- [課題の概要]:
下の『機動戦士ガンダム』再視聴の記事を読み、次の問いに答えてください。
1. この記事は何年に旧ブログに書かれ、何年に移行されたか。
2. テレビアニメ版『機動戦士ガンダム』は全何話か。
3. 今回の全話視聴は何度目となるか。

- [引用文]:
帰る場所を探すストーリー。 『機動戦士ガンダム』全話を視聴し直して



※ この記事は2012年に旧ブログに書かれたものを幾つか手直しして2025年に移行した記事です

※ この記事はテレビアニメ版『機動戦士ガンダム』全43話のネタバレを含みます。閲覧にはご注意下さい。

 昨年末からチョコチョコと続けていた、3度目か4度目の視聴となるテレビアニメ版『機動戦士ガンダム』の全話視聴がようやく終わりました。子どもの頃に観た時はもちろん、20歳前後に観た時でも分からなかったことに今回はたくさん気付けたので、このタイミングで全話視聴して本当に良かったと思います。

 その中の一つは、以前に書いた「アムロ・レイは誰を殺すのか」という部分。
  序盤はよくある子ども向けロボットアニメと同様に「ガンダムは正義の味方、ザクは悪いヤツ」と思わせるところから始まり、徐々にアムロが“自分が戦っている相手は誰か”を認識していくのです。今までは全く気付いていなかったのですが、そういう視点で見ると、物凄く計算された全体のストーリーになっていることが分かりました。


 そして、もう一つが今日書く話です。

- [提供資料]:
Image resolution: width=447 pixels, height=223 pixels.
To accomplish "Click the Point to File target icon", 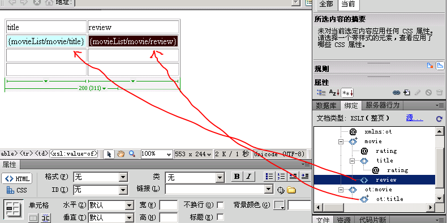I will [x=281, y=190].
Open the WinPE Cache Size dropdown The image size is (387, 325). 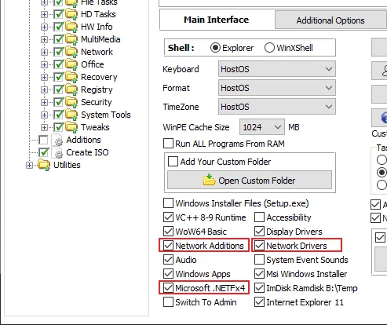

- [記述解答]:
1. 2012年に書かれ、2025年に移行された。
2. 全43話。
3. 3度目か4度目。